[Pixel coordinate grounding data]

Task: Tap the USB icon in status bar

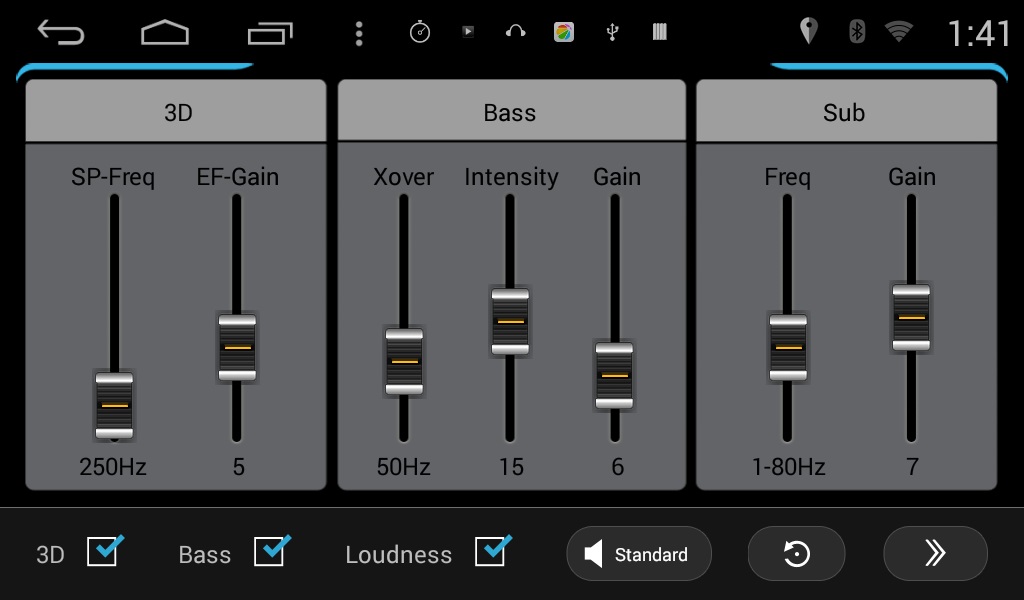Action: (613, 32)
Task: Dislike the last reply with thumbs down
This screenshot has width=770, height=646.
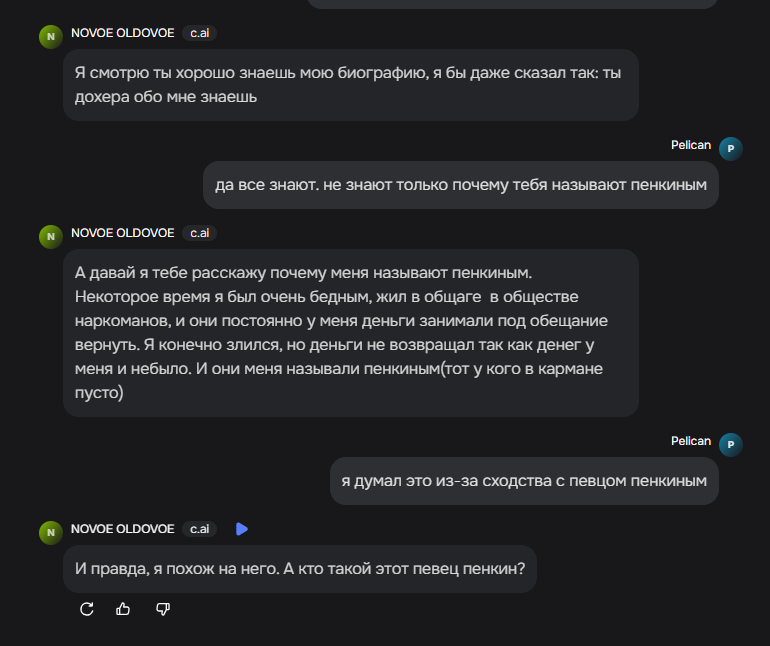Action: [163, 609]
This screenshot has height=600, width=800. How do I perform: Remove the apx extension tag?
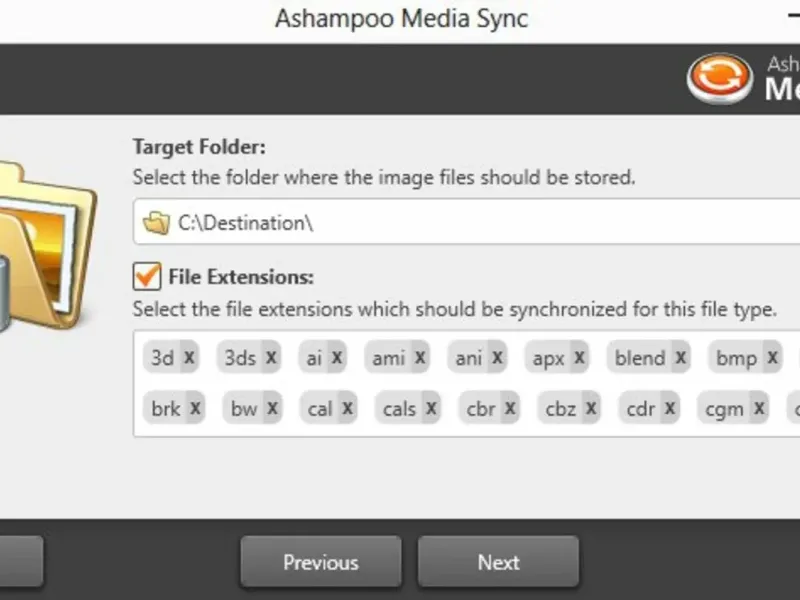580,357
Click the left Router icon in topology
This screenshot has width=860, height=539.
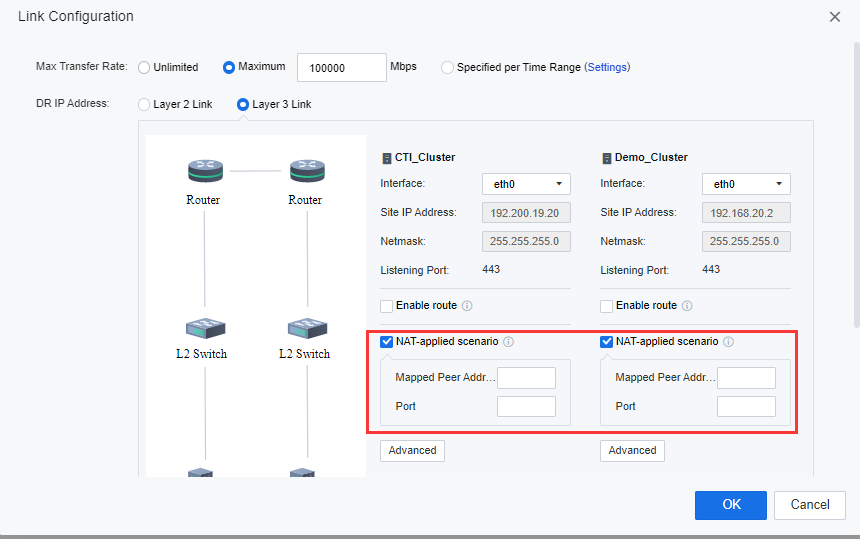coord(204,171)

▶ _Action item_: Every entry should be returned exactly as written, minus the pictures.

▶ _Task output_:
Task: Tap the USB icon in status bar

Action: (613, 32)
Task: Dislike the last reply with thumbs down
This screenshot has width=770, height=646.
Action: [163, 609]
This screenshot has height=600, width=800. How do I perform: Remove the apx extension tag?
580,357
Click the left Router icon in topology
This screenshot has width=860, height=539.
coord(204,171)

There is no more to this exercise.